Information shown =>
========

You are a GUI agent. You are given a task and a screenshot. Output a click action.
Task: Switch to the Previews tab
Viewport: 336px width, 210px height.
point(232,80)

========

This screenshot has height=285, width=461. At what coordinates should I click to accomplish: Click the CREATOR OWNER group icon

========

What needs to be done => Every line in the records above with the string "click" in it should be shown.

Answer section =>
You are a GUI agent. You are given a task and a screenshot. Output a click action.
This screenshot has height=285, width=461. At what coordinates should I click to accomplish: Click the CREATOR OWNER group icon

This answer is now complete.